- Task
Each entry below has to be written out again exactly.

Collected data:
———

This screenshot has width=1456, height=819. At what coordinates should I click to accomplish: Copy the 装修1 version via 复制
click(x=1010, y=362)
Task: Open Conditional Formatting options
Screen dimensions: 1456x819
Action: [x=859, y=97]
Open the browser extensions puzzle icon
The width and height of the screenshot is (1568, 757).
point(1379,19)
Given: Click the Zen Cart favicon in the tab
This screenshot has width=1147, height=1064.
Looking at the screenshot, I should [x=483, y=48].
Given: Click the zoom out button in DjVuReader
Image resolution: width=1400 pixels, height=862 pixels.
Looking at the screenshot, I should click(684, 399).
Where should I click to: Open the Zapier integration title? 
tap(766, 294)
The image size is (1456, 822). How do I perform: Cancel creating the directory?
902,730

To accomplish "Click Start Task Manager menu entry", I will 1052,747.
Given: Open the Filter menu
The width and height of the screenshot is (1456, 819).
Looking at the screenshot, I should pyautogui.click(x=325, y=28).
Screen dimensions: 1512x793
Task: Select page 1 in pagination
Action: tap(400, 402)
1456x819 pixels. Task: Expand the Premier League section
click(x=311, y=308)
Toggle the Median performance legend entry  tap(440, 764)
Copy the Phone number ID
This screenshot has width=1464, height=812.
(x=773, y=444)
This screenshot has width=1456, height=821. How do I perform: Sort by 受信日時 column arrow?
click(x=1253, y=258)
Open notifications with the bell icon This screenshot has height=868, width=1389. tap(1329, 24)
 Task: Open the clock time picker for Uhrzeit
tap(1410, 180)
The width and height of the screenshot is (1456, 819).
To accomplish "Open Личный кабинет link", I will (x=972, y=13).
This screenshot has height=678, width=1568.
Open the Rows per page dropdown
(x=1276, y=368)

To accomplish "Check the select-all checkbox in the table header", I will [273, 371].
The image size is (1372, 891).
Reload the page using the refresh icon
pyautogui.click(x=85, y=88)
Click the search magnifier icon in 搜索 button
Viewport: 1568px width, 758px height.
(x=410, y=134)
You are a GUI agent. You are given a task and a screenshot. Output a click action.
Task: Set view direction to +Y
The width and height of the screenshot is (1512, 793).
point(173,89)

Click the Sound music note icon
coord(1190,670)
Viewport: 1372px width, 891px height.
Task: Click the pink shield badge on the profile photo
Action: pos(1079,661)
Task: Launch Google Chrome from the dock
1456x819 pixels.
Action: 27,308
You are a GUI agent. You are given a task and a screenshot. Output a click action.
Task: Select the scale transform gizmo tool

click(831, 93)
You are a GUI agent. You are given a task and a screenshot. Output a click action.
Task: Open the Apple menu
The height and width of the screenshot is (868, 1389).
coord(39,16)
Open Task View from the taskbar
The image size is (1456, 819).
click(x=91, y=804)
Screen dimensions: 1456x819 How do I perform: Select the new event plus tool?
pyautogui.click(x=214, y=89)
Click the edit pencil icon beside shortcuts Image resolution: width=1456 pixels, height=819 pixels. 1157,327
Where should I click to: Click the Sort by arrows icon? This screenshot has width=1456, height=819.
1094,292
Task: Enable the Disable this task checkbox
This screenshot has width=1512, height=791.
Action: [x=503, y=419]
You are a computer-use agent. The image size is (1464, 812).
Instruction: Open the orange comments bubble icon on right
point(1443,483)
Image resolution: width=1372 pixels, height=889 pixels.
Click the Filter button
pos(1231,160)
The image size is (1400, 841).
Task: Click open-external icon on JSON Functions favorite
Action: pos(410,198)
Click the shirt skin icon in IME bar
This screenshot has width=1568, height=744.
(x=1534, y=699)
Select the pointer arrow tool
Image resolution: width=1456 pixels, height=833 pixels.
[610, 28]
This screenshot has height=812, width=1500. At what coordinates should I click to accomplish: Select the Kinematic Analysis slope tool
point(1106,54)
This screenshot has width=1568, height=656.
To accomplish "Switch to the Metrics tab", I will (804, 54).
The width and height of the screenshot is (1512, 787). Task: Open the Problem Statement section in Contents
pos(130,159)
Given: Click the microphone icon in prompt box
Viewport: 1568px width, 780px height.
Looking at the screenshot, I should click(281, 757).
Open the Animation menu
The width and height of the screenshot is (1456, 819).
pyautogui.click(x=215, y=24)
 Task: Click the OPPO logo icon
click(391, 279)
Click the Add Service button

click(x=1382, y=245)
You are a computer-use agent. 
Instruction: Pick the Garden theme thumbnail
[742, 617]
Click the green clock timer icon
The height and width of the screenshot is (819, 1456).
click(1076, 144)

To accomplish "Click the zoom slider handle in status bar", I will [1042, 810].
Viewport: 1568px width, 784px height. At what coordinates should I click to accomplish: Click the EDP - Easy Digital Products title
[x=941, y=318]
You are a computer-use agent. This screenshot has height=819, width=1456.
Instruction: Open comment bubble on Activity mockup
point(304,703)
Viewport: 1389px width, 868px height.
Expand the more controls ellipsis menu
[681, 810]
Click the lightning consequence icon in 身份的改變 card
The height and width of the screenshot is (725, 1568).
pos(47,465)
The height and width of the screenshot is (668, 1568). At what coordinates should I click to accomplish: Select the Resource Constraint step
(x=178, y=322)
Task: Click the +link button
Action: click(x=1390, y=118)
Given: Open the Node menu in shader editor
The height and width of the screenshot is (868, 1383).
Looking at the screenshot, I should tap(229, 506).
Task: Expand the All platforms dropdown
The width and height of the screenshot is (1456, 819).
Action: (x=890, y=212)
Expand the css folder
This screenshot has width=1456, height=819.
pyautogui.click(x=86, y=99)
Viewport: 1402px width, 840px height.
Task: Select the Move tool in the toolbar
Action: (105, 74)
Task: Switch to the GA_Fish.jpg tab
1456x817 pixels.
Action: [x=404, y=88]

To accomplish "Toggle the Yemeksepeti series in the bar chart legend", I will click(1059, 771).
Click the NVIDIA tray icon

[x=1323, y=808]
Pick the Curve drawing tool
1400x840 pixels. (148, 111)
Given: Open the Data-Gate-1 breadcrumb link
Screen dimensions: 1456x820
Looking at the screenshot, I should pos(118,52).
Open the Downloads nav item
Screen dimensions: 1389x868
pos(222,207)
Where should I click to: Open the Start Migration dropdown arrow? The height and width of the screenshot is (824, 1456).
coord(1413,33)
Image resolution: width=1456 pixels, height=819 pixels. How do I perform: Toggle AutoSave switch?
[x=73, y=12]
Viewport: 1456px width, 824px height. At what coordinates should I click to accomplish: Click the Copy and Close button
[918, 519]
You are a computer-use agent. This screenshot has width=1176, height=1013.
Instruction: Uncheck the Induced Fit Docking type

———

- Exercise output
This screenshot has width=1456, height=819. At what coordinates should I click to accomplish: Copy the 装修1 version via 复制
click(x=1010, y=362)
Task: Open Conditional Formatting options
Screen dimensions: 1456x819
Action: [x=859, y=97]
Open the browser extensions puzzle icon
The width and height of the screenshot is (1568, 757).
point(1379,19)
Given: Click the Zen Cart favicon in the tab
This screenshot has width=1147, height=1064.
Looking at the screenshot, I should [x=483, y=48].
Given: Click the zoom out button in DjVuReader
Image resolution: width=1400 pixels, height=862 pixels.
Looking at the screenshot, I should click(684, 399).
Where should I click to: Open the Zapier integration title? 
tap(766, 294)
The image size is (1456, 822). How do I perform: Cancel creating the directory?
902,730

To accomplish "Click Start Task Manager menu entry", I will 1052,747.
Given: Open the Filter menu
The width and height of the screenshot is (1456, 819).
Looking at the screenshot, I should pyautogui.click(x=325, y=28).
Screen dimensions: 1512x793
Task: Select page 1 in pagination
Action: tap(400, 402)
1456x819 pixels. Task: Expand the Premier League section
click(x=311, y=308)
Toggle the Median performance legend entry  tap(440, 764)
Copy the Phone number ID
This screenshot has width=1464, height=812.
(x=773, y=444)
This screenshot has width=1456, height=821. How do I perform: Sort by 受信日時 column arrow?
click(x=1253, y=258)
Open notifications with the bell icon This screenshot has height=868, width=1389. tap(1329, 24)
 Task: Open the clock time picker for Uhrzeit
tap(1410, 180)
The width and height of the screenshot is (1456, 819).
To accomplish "Open Личный кабинет link", I will (x=972, y=13).
This screenshot has height=678, width=1568.
Open the Rows per page dropdown
(x=1276, y=368)

To accomplish "Check the select-all checkbox in the table header", I will [273, 371].
The image size is (1372, 891).
Reload the page using the refresh icon
pyautogui.click(x=85, y=88)
Click the search magnifier icon in 搜索 button
Viewport: 1568px width, 758px height.
(x=410, y=134)
You are a GUI agent. You are given a task and a screenshot. Output a click action.
Task: Set view direction to +Y
The width and height of the screenshot is (1512, 793).
point(173,89)

Click the Sound music note icon
coord(1190,670)
Viewport: 1372px width, 891px height.
Task: Click the pink shield badge on the profile photo
Action: pos(1079,661)
Task: Launch Google Chrome from the dock
1456x819 pixels.
Action: 27,308
You are a GUI agent. You are given a task and a screenshot. Output a click action.
Task: Select the scale transform gizmo tool

click(831, 93)
You are a GUI agent. You are given a task and a screenshot. Output a click action.
Task: Open the Apple menu
The height and width of the screenshot is (868, 1389).
coord(39,16)
Open Task View from the taskbar
The image size is (1456, 819).
click(x=91, y=804)
Screen dimensions: 1456x819 How do I perform: Select the new event plus tool?
pyautogui.click(x=214, y=89)
Click the edit pencil icon beside shortcuts Image resolution: width=1456 pixels, height=819 pixels. 1157,327
Where should I click to: Click the Sort by arrows icon? This screenshot has width=1456, height=819.
1094,292
Task: Enable the Disable this task checkbox
This screenshot has width=1512, height=791.
Action: [x=503, y=419]
You are a computer-use agent. The image size is (1464, 812).
Instruction: Open the orange comments bubble icon on right
point(1443,483)
Image resolution: width=1372 pixels, height=889 pixels.
Click the Filter button
pos(1231,160)
The image size is (1400, 841).
Task: Click open-external icon on JSON Functions favorite
Action: pos(410,198)
Click the shirt skin icon in IME bar
This screenshot has width=1568, height=744.
(x=1534, y=699)
Select the pointer arrow tool
Image resolution: width=1456 pixels, height=833 pixels.
[610, 28]
This screenshot has height=812, width=1500. At what coordinates should I click to accomplish: Select the Kinematic Analysis slope tool
point(1106,54)
This screenshot has width=1568, height=656.
To accomplish "Switch to the Metrics tab", I will (804, 54).
The width and height of the screenshot is (1512, 787). Task: Open the Problem Statement section in Contents
pos(130,159)
Given: Click the microphone icon in prompt box
Viewport: 1568px width, 780px height.
Looking at the screenshot, I should click(281, 757).
Open the Animation menu
The width and height of the screenshot is (1456, 819).
pyautogui.click(x=215, y=24)
 Task: Click the OPPO logo icon
click(391, 279)
Click the Add Service button

click(x=1382, y=245)
You are a computer-use agent. 
Instruction: Pick the Garden theme thumbnail
[742, 617]
Click the green clock timer icon
The height and width of the screenshot is (819, 1456).
click(1076, 144)

To accomplish "Click the zoom slider handle in status bar", I will [1042, 810].
Viewport: 1568px width, 784px height. At what coordinates should I click to accomplish: Click the EDP - Easy Digital Products title
[x=941, y=318]
You are a computer-use agent. This screenshot has height=819, width=1456.
Instruction: Open comment bubble on Activity mockup
point(304,703)
Viewport: 1389px width, 868px height.
Expand the more controls ellipsis menu
[681, 810]
Click the lightning consequence icon in 身份的改變 card
The height and width of the screenshot is (725, 1568).
pos(47,465)
The height and width of the screenshot is (668, 1568). At what coordinates should I click to accomplish: Select the Resource Constraint step
(x=178, y=322)
Task: Click the +link button
Action: click(x=1390, y=118)
Given: Open the Node menu in shader editor
The height and width of the screenshot is (868, 1383).
Looking at the screenshot, I should tap(229, 506).
Task: Expand the All platforms dropdown
The width and height of the screenshot is (1456, 819).
Action: (x=890, y=212)
Expand the css folder
This screenshot has width=1456, height=819.
pyautogui.click(x=86, y=99)
Viewport: 1402px width, 840px height.
Task: Select the Move tool in the toolbar
Action: (105, 74)
Task: Switch to the GA_Fish.jpg tab
1456x817 pixels.
Action: [x=404, y=88]

To accomplish "Toggle the Yemeksepeti series in the bar chart legend", I will click(1059, 771).
Click the NVIDIA tray icon

[x=1323, y=808]
Pick the Curve drawing tool
1400x840 pixels. (148, 111)
Given: Open the Data-Gate-1 breadcrumb link
Screen dimensions: 1456x820
Looking at the screenshot, I should pos(118,52).
Open the Downloads nav item
Screen dimensions: 1389x868
pos(222,207)
Where should I click to: Open the Start Migration dropdown arrow? The height and width of the screenshot is (824, 1456).
coord(1413,33)
Image resolution: width=1456 pixels, height=819 pixels. How do I perform: Toggle AutoSave switch?
[x=73, y=12]
Viewport: 1456px width, 824px height. At what coordinates should I click to accomplish: Click the Copy and Close button
[918, 519]
You are a computer-use agent. This screenshot has width=1176, height=1013.
Instruction: Uncheck the Induced Fit Docking type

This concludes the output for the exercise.